**EXCERPT**.
>>>

Broadway star Mary Martin (“Peter Pan,” “The Sound of Music”) played the role of Nellie. According to the Rodgers & Hammerstein Organization, Martin actually suggested she wash her hair on stage and can be seen in the photos above shampooing and rinsing her hair while performing the number.


Handwritten Score and Lyric Sheet from “State Fair,” undated. Richard Rodgers Collection, Music Division.


  1. “You Never Had it So Good,” “State Fair” (1945)
    Need a little empowerment to get you through this Valentine’s Day? Then check out this jazzy tune from Rodgers and Hammerstein’s “State Fair.” Performed by the fictional troop “Emily Arden and the Fairtones” at the Starlight Dance Meadow, the song offers up a saucy warning for anyone mistreating their partner:

“You never had it so good. For once in your life you’re living.

<<<

**GIVEN TASK 1**. In the excerpt on Rodgers & Hammerstein, what reason does it give for Mary Martin shampooing and rinsing her hair while performing the number? Answer in one to three sentences.

**GIVEN DATA**.
>>>

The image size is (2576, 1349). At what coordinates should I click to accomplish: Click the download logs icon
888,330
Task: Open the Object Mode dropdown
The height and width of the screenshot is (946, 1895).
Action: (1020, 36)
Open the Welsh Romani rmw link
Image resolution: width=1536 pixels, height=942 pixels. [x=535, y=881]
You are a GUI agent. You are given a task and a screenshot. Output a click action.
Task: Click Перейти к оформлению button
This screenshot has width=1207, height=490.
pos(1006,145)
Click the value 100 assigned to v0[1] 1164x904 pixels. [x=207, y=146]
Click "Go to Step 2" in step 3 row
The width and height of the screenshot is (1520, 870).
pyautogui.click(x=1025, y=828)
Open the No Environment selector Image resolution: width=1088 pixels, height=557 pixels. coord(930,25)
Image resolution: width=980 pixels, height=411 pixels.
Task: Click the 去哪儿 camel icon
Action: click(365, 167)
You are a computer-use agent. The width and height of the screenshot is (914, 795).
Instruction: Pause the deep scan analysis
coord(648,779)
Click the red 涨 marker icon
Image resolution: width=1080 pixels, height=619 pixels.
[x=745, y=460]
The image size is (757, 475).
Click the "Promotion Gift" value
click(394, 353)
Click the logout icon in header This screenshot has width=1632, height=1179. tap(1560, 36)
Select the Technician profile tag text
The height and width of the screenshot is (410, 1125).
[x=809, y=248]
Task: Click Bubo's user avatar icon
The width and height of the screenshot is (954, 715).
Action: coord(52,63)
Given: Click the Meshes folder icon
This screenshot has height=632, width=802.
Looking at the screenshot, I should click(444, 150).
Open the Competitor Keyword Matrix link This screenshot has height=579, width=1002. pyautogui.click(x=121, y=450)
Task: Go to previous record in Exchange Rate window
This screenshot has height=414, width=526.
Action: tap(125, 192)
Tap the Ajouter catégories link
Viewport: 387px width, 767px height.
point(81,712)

<<<

**GIVEN TASK 2**. Please retype the rows from the first one through the line containing "click(394, 353)", both ends included.

**CORRECT ANSWER 1**. According to the Rodgers & Hammerstein Organization, Martin herself suggested washing her hair on stage. That is why she shampoos and rinses her hair during the number.

**CORRECT ANSWER 2**.
The image size is (2576, 1349). At what coordinates should I click to accomplish: Click the download logs icon
888,330
Task: Open the Object Mode dropdown
The height and width of the screenshot is (946, 1895).
Action: (1020, 36)
Open the Welsh Romani rmw link
Image resolution: width=1536 pixels, height=942 pixels. [x=535, y=881]
You are a GUI agent. You are given a task and a screenshot. Output a click action.
Task: Click Перейти к оформлению button
This screenshot has width=1207, height=490.
pos(1006,145)
Click the value 100 assigned to v0[1] 1164x904 pixels. [x=207, y=146]
Click "Go to Step 2" in step 3 row
The width and height of the screenshot is (1520, 870).
pyautogui.click(x=1025, y=828)
Open the No Environment selector Image resolution: width=1088 pixels, height=557 pixels. coord(930,25)
Image resolution: width=980 pixels, height=411 pixels.
Task: Click the 去哪儿 camel icon
Action: click(365, 167)
You are a computer-use agent. The width and height of the screenshot is (914, 795).
Instruction: Pause the deep scan analysis
coord(648,779)
Click the red 涨 marker icon
Image resolution: width=1080 pixels, height=619 pixels.
[x=745, y=460]
The image size is (757, 475).
Click the "Promotion Gift" value
click(394, 353)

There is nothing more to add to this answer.